### Data in this exercise

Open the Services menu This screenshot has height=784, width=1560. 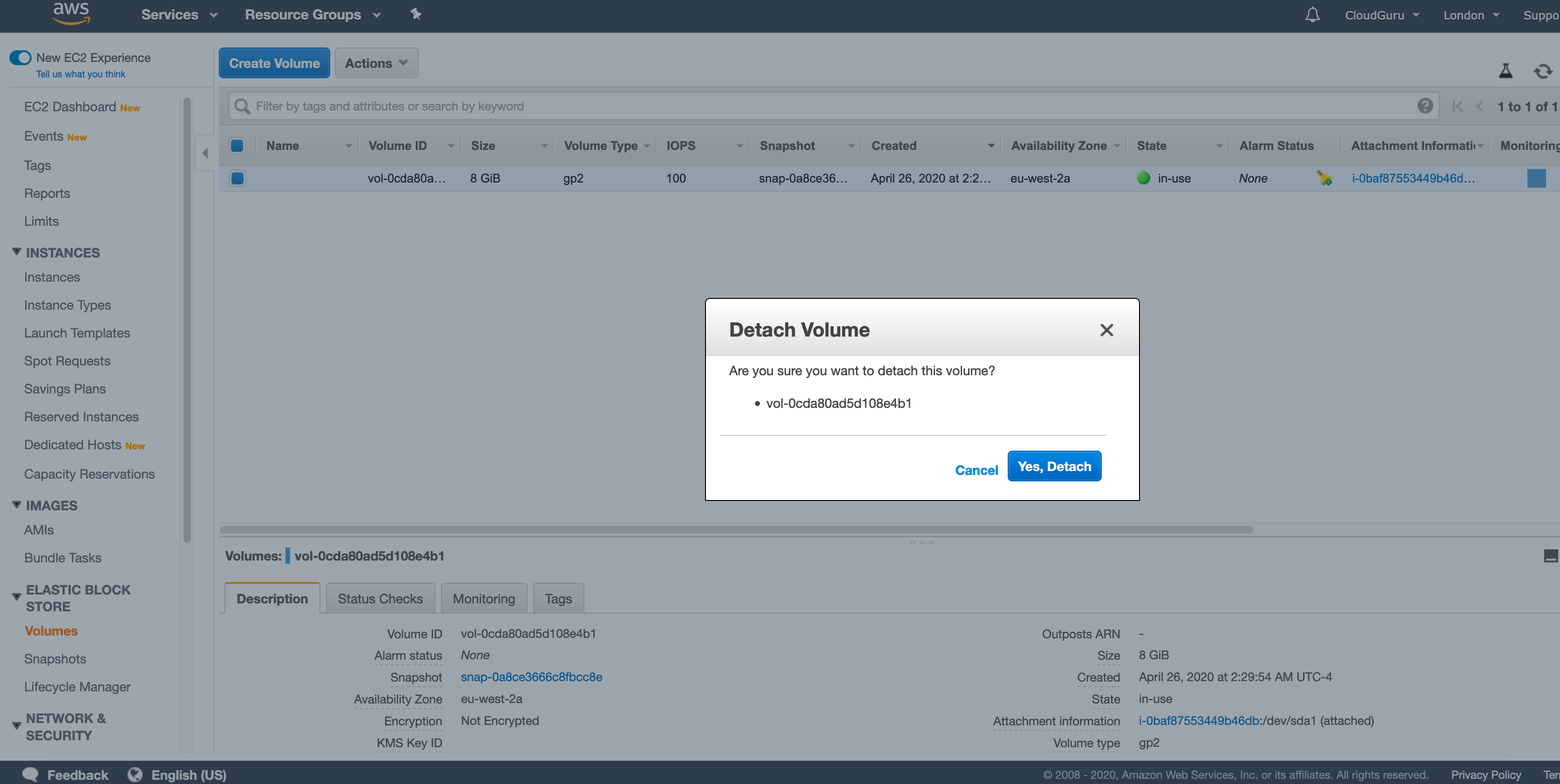[179, 14]
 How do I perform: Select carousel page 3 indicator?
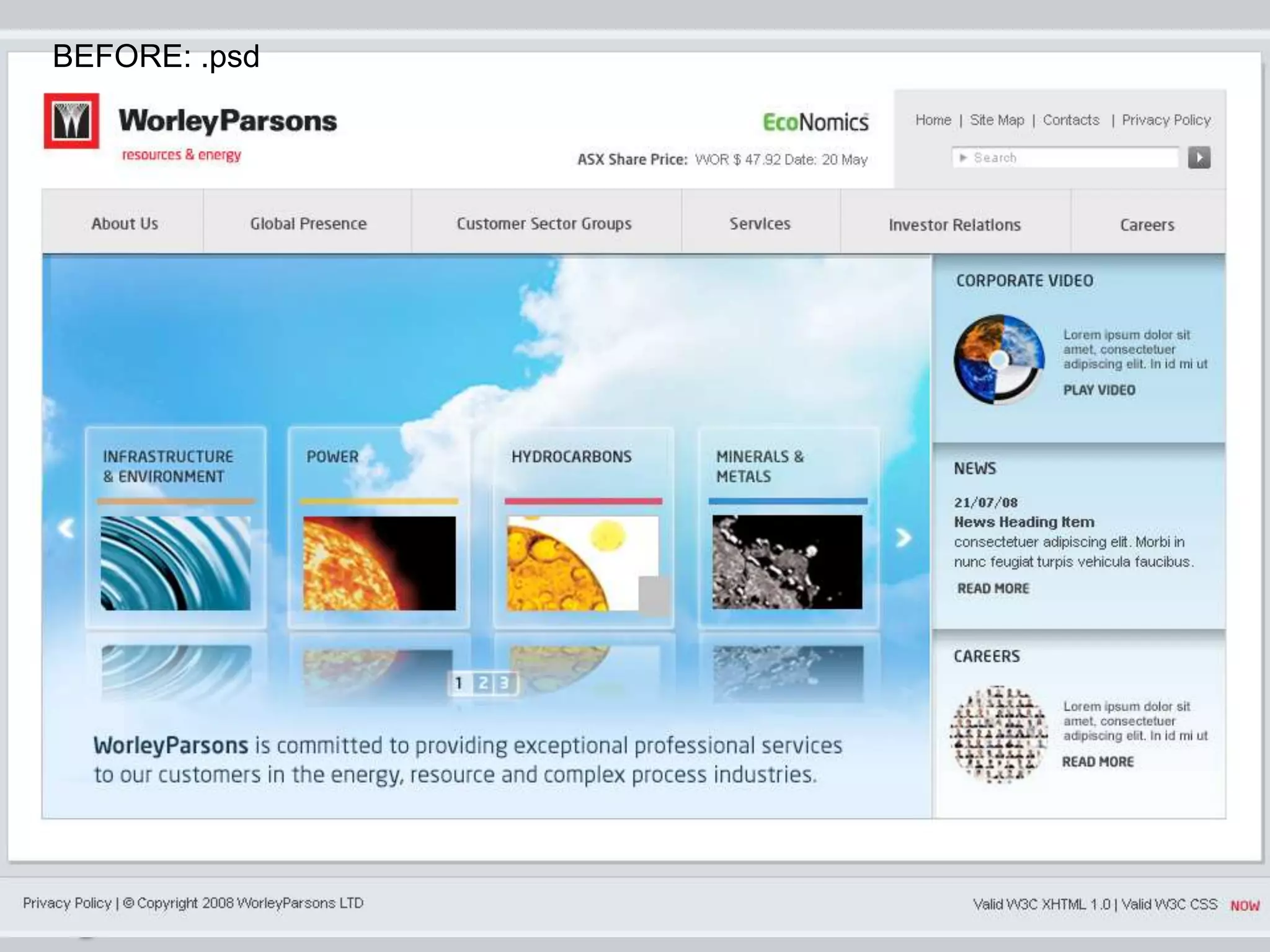coord(504,683)
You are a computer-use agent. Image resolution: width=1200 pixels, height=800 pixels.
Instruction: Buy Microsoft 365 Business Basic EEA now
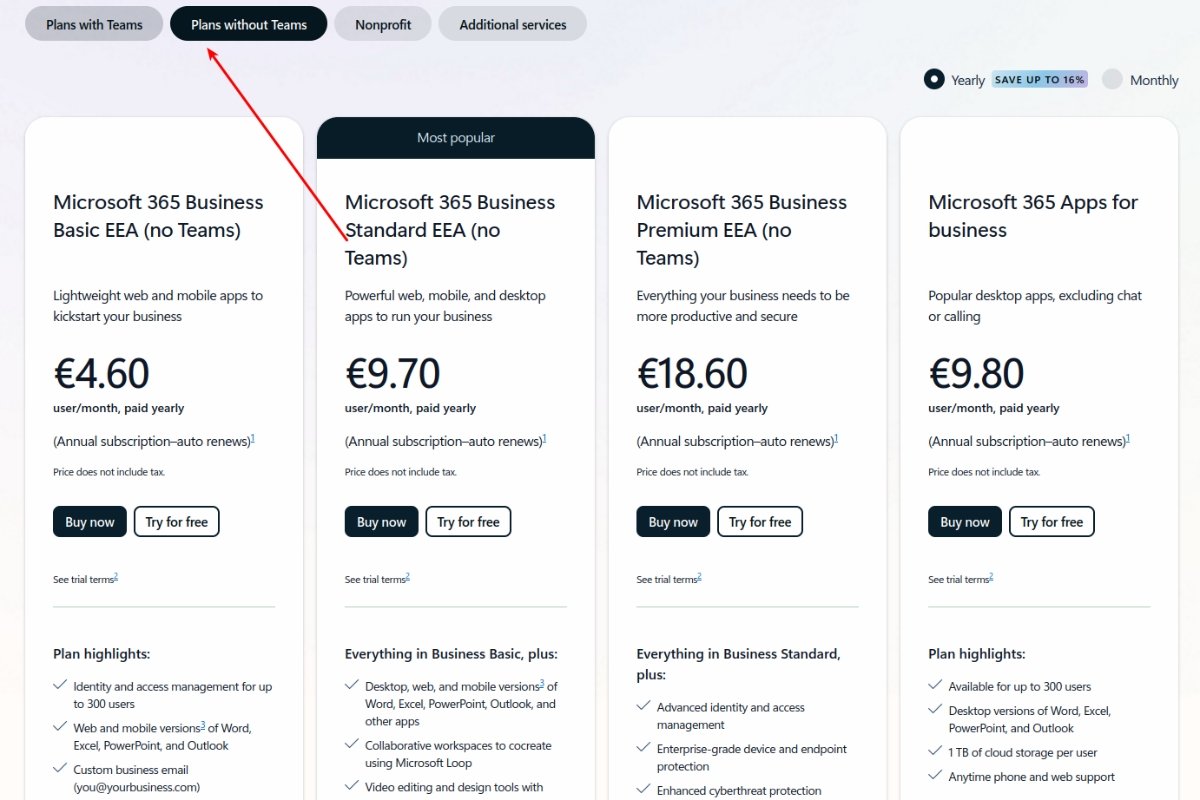[89, 521]
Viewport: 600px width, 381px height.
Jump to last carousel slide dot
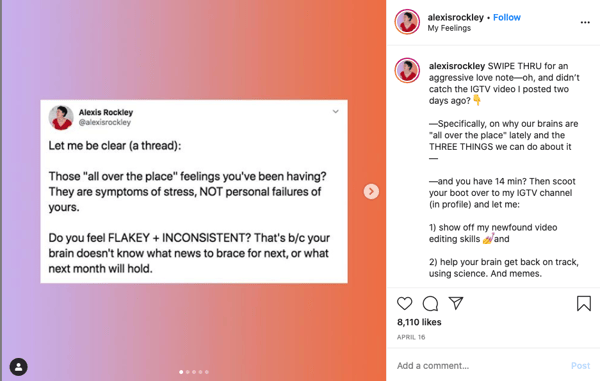(207, 372)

######

Rewrite the lines from the one containing "You are a computer-use" through the last line above, inclusive, as a JSON list of strings with one string per line, omitting blank lines. Leave the pictures out of the answer.

[
  "You are a computer-use agent. Image resolution: width=1200 pixels, height=800 pixels.",
  "Instruction: Buy Microsoft 365 Business Basic EEA now",
  "[89, 521]",
  "Viewport: 600px width, 381px height.",
  "Jump to last carousel slide dot",
  "(207, 372)"
]